Requirement ->
Leave every picture out, and write out the remaining entries exactly.

Extracted data entries
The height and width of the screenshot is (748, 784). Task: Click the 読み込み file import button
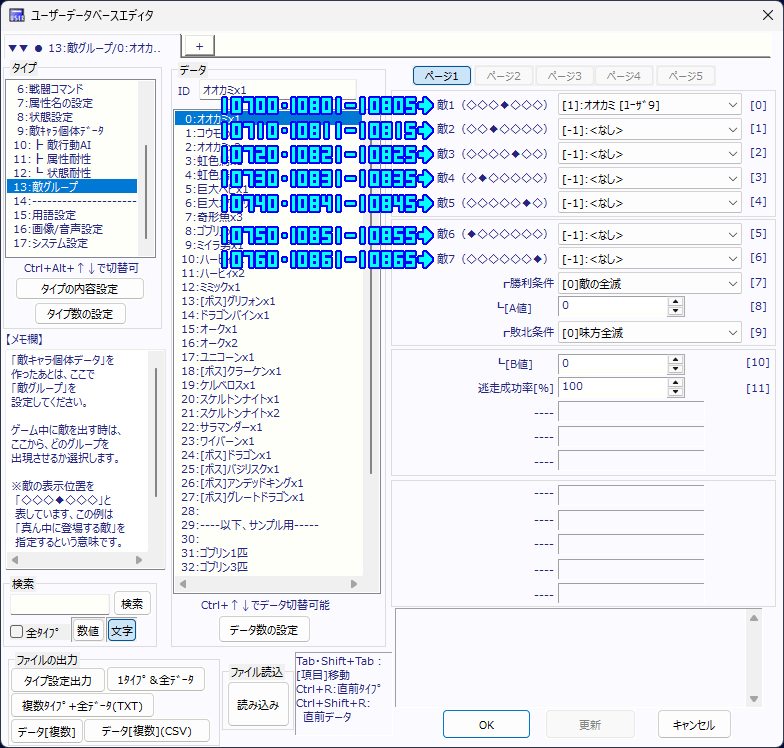258,704
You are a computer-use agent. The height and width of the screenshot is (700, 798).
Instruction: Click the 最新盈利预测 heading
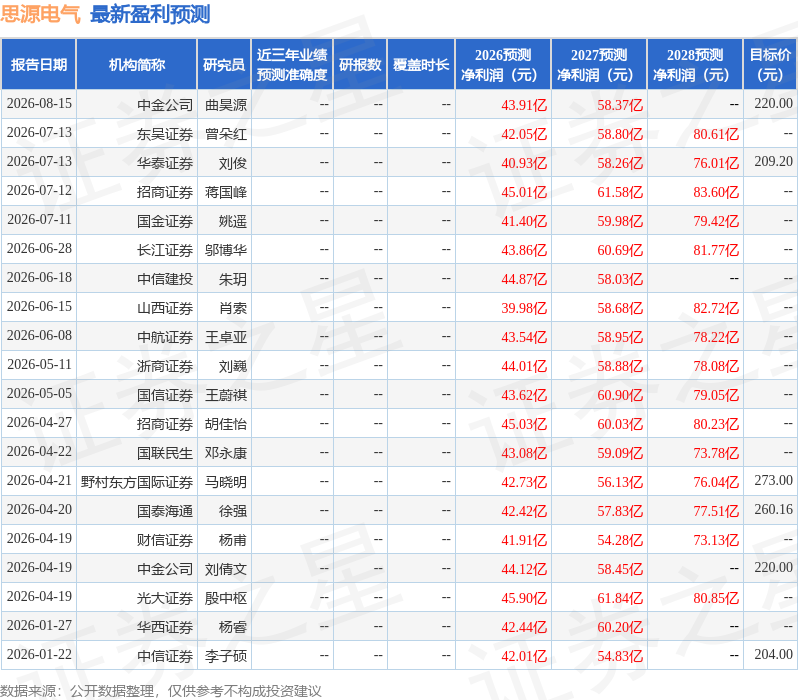[150, 14]
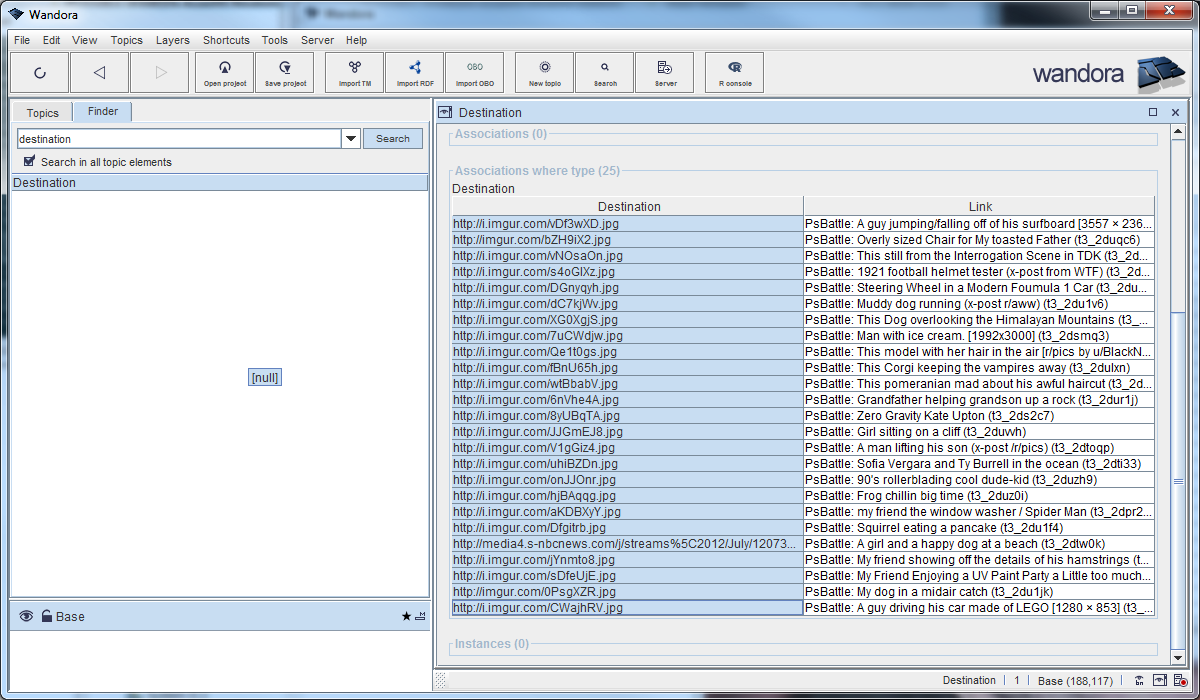Go back with the left arrow button

99,72
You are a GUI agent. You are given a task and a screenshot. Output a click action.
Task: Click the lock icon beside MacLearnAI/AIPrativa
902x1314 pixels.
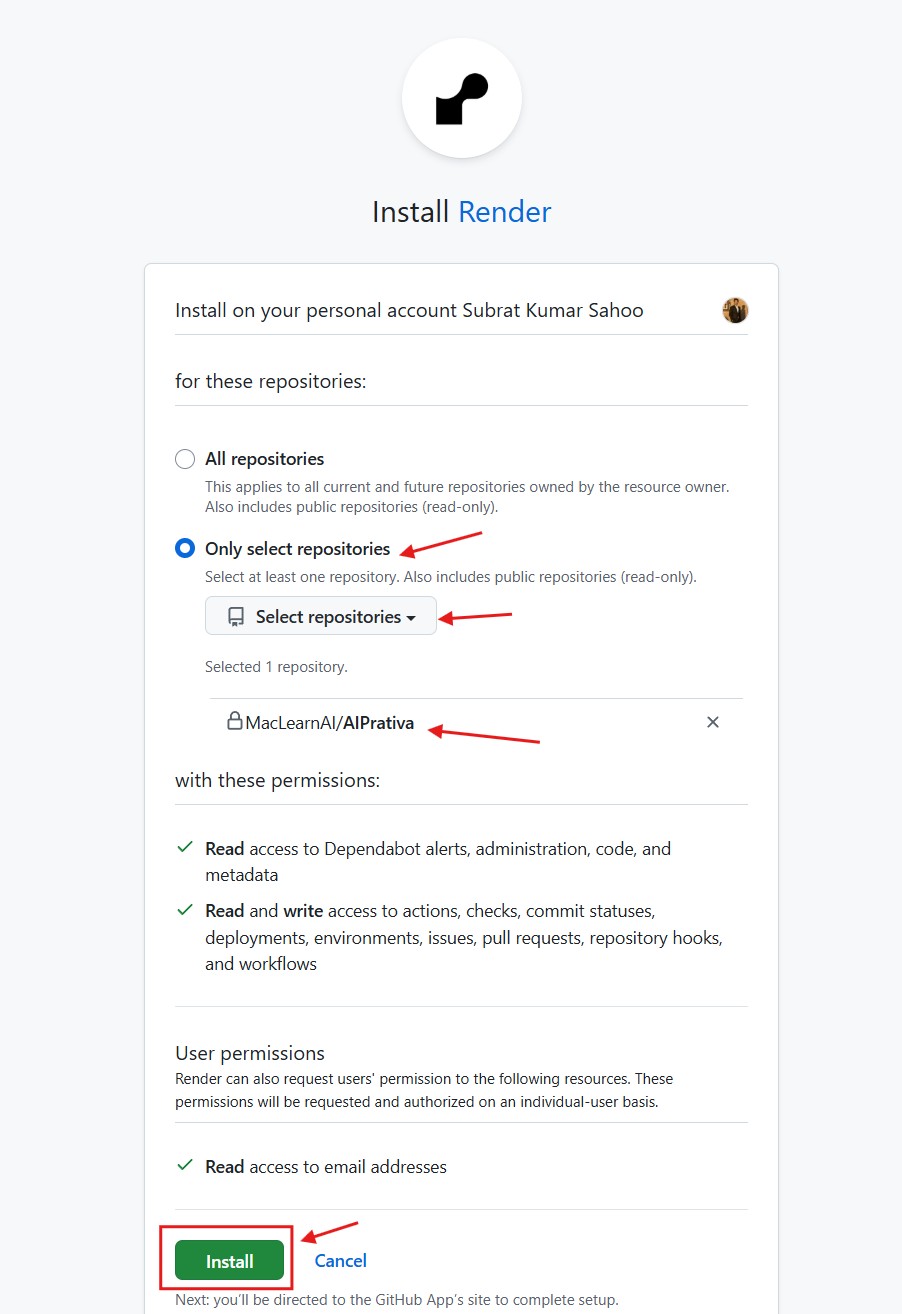[x=235, y=721]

Task result ->
The height and width of the screenshot is (748, 784). Task: Click the 読み込み file import button
258,704
You are a computer-use agent. The height and width of the screenshot is (700, 798).
Instruction: Click the 最新盈利预测 heading
[150, 14]
Go back with the left arrow button

99,72
You are a GUI agent. You are given a task and a screenshot. Output a click action.
Task: Click the lock icon beside MacLearnAI/AIPrativa
902x1314 pixels.
[x=235, y=721]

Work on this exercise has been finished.